Reproduce nothing beyond the line containing "Given: Open the export dropdown in results". From the first line of the data below down to it, copy each line exactly, without the pictures.

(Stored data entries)
**********
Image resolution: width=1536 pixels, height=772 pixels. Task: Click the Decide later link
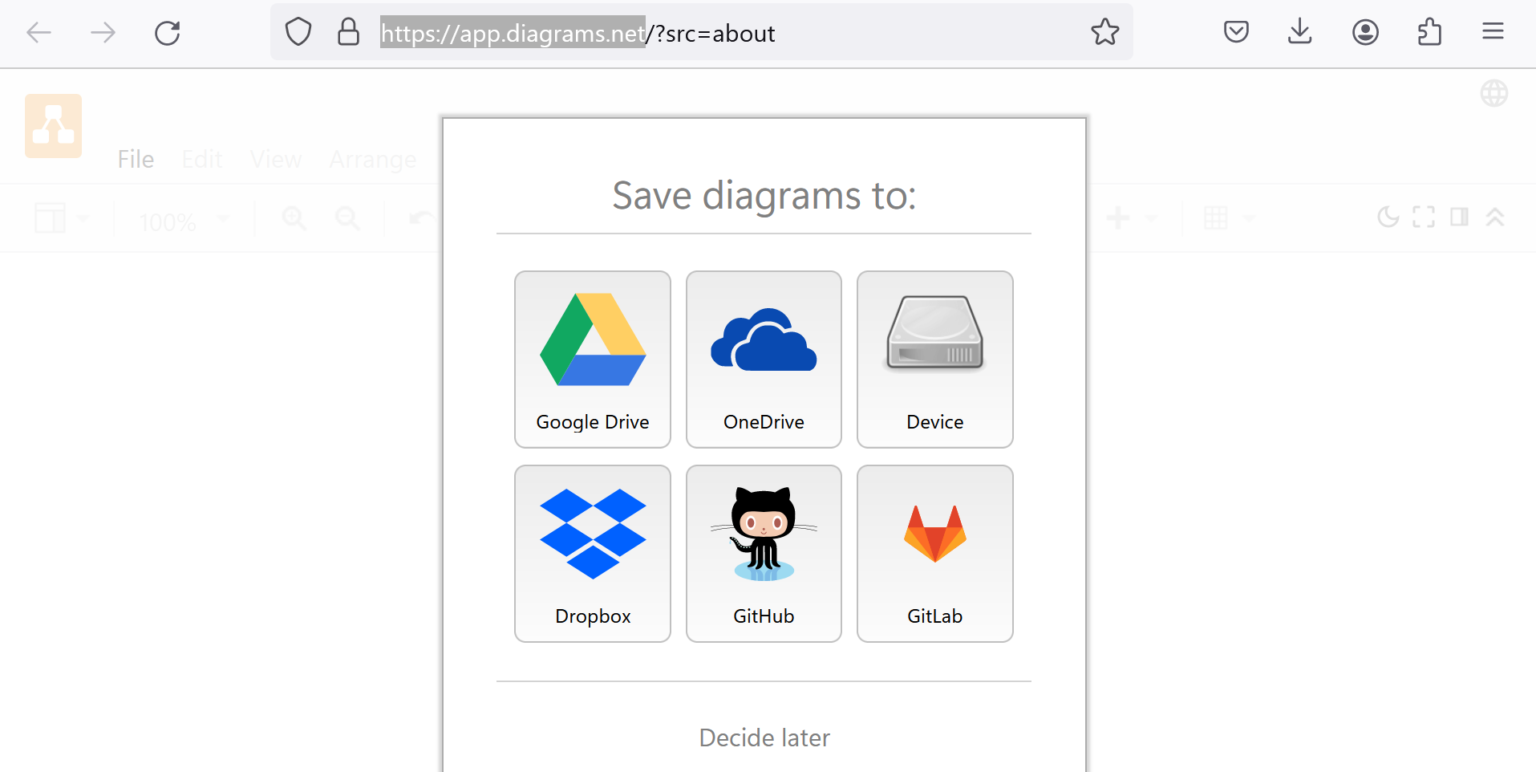click(764, 737)
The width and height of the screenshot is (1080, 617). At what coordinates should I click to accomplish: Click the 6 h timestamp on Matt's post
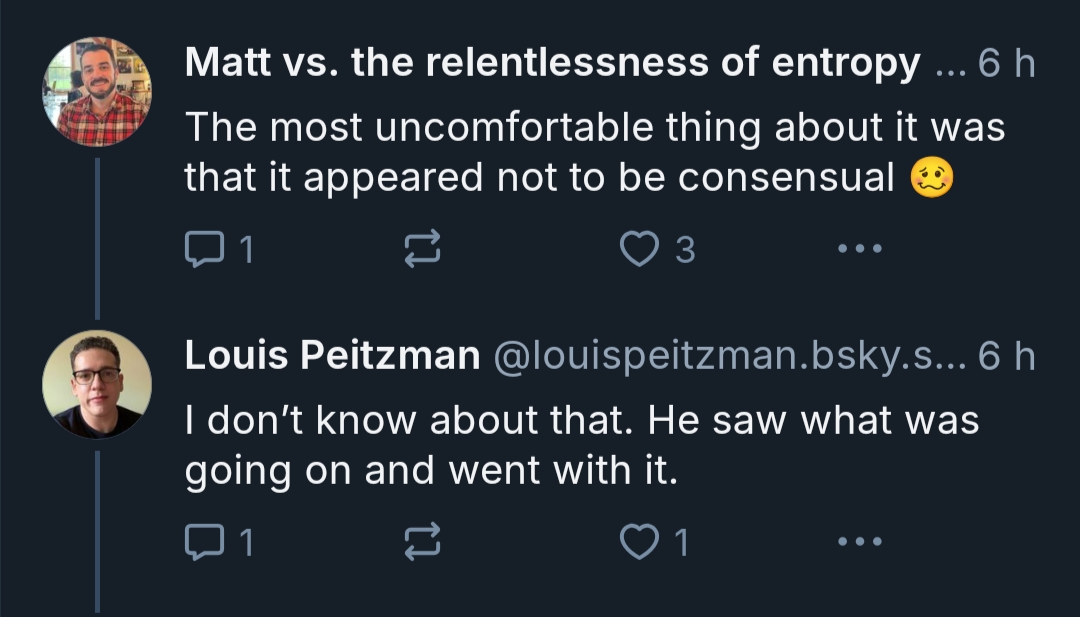pyautogui.click(x=1005, y=64)
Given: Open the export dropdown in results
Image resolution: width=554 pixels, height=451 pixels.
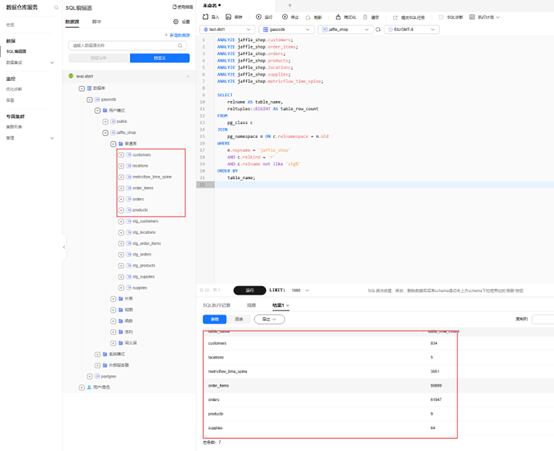Looking at the screenshot, I should point(269,319).
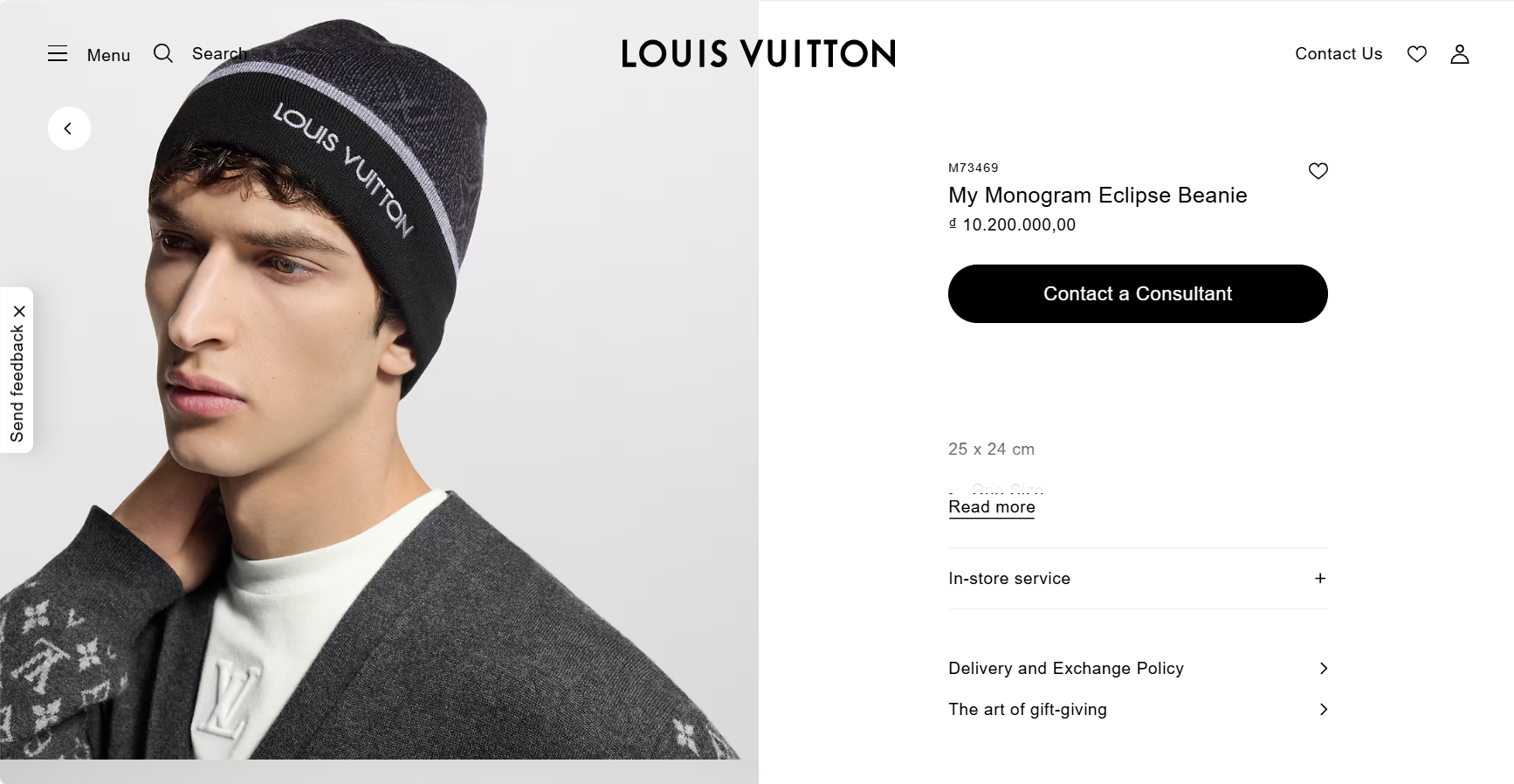Click the In-store service label
The height and width of the screenshot is (784, 1514).
(x=1008, y=578)
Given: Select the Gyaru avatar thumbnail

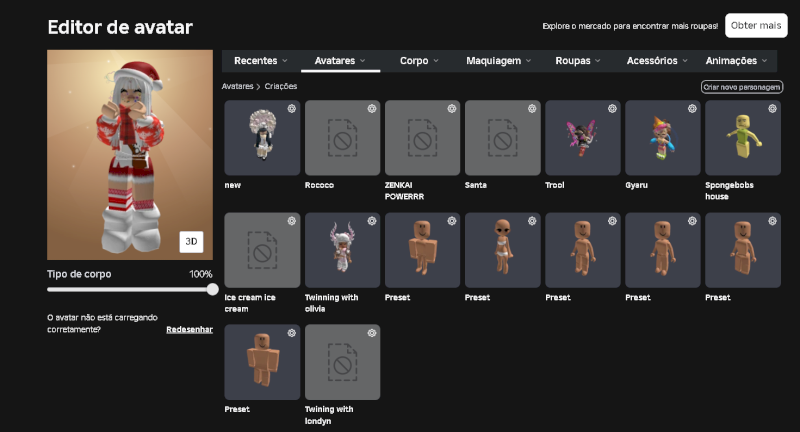Looking at the screenshot, I should pyautogui.click(x=663, y=138).
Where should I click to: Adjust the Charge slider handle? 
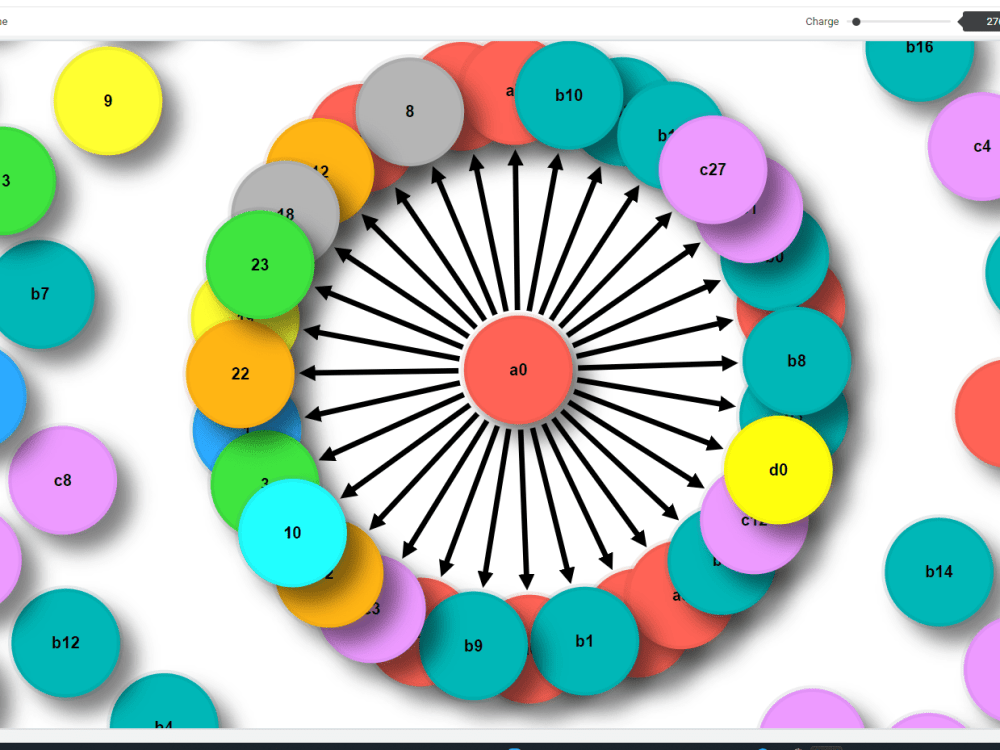pos(855,21)
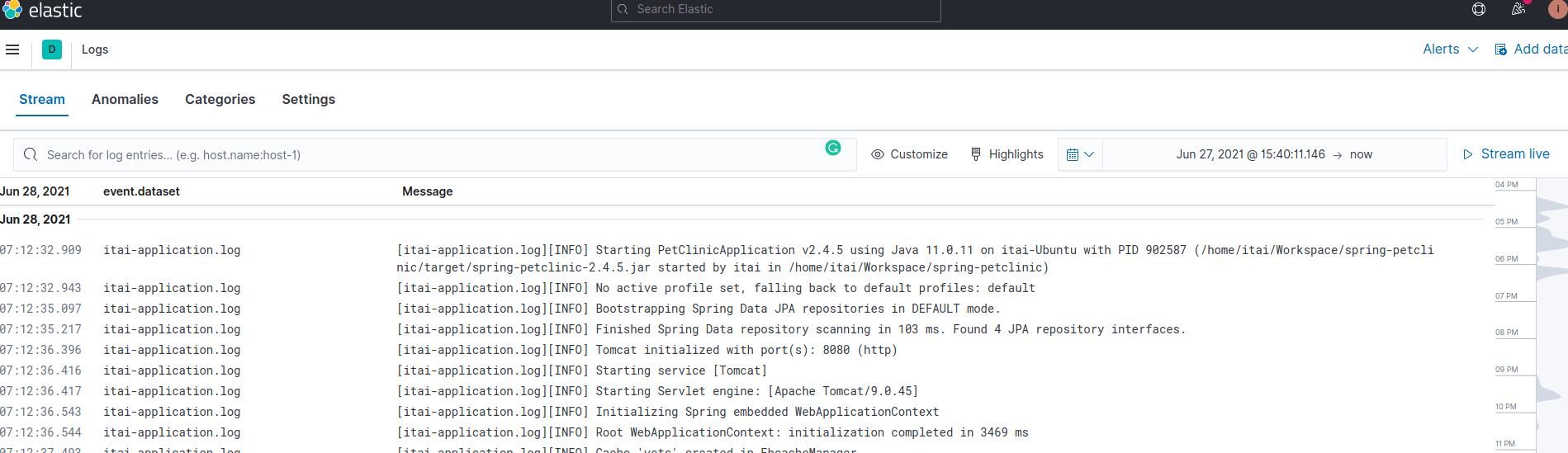Focus the log entries search box
Image resolution: width=1568 pixels, height=453 pixels.
pos(413,154)
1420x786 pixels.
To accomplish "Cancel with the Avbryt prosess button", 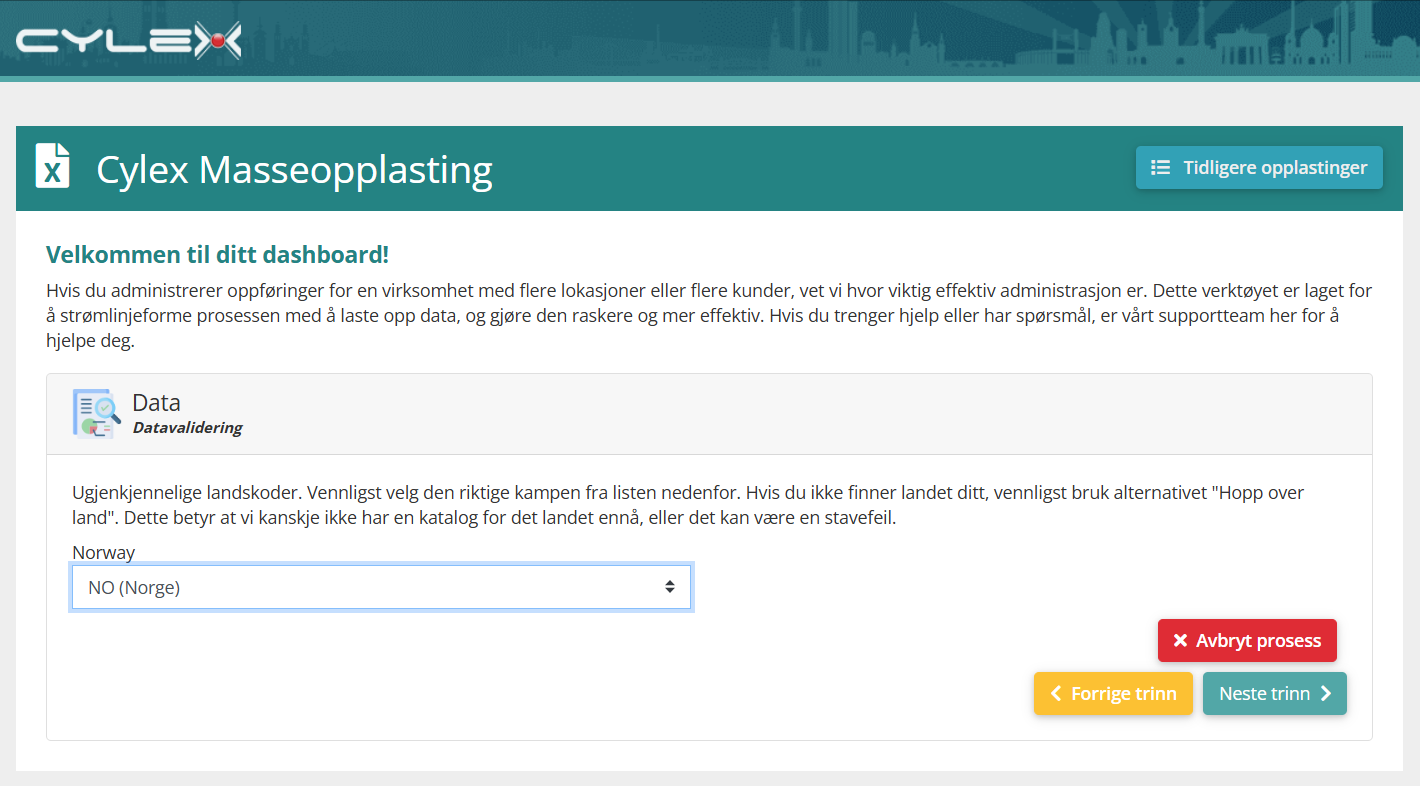I will tap(1247, 641).
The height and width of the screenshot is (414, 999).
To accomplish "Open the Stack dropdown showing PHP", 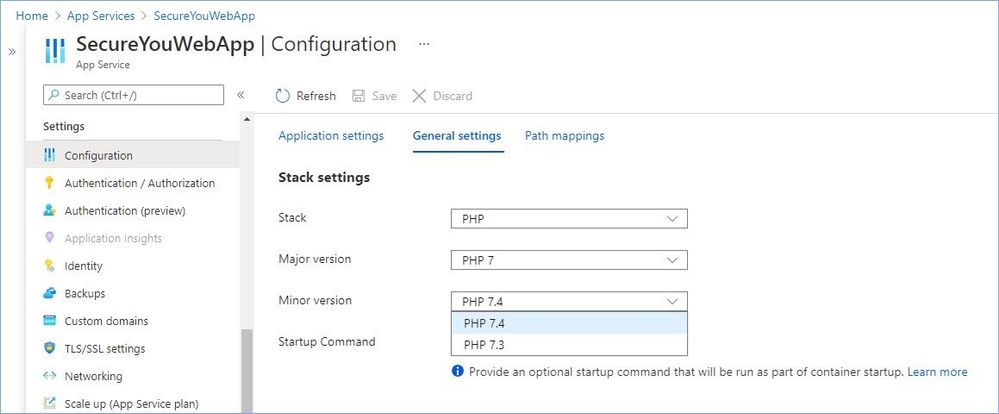I will point(569,218).
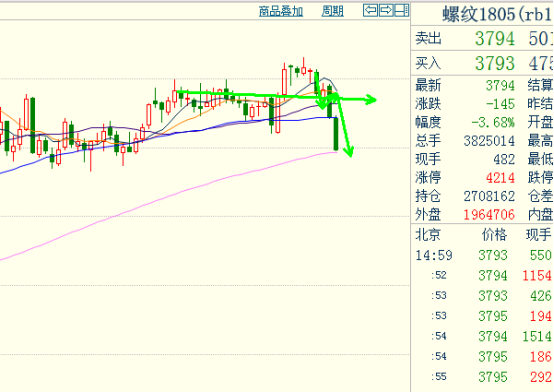This screenshot has width=554, height=392.
Task: Click the tallest red candlestick near peak
Action: pos(284,82)
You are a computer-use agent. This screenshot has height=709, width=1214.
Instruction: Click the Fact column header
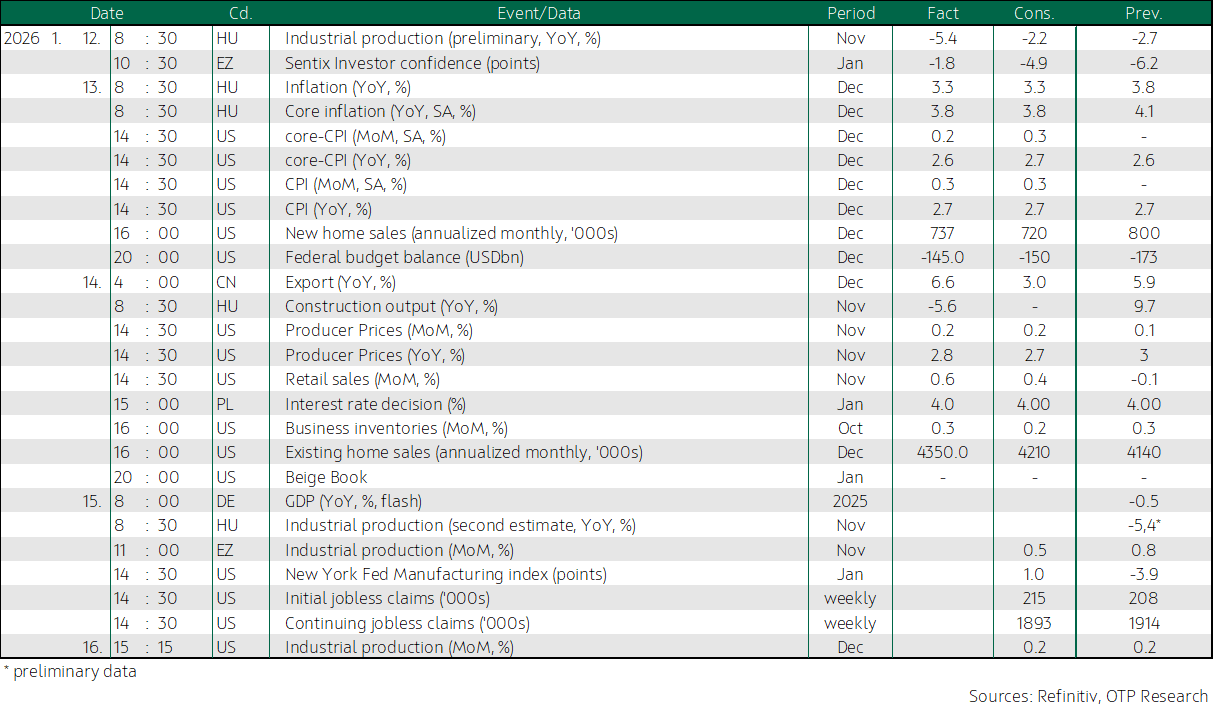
**********
SOLUTION FOR THIS PROBLEM |
Image resolution: width=1536 pixels, height=772 pixels. Task: Click the Decide later link
click(764, 737)
The width and height of the screenshot is (1080, 617). At what coordinates should I click to accomplish: Click the 6 h timestamp on Matt's post
pyautogui.click(x=1005, y=64)
Given: Open the export dropdown in results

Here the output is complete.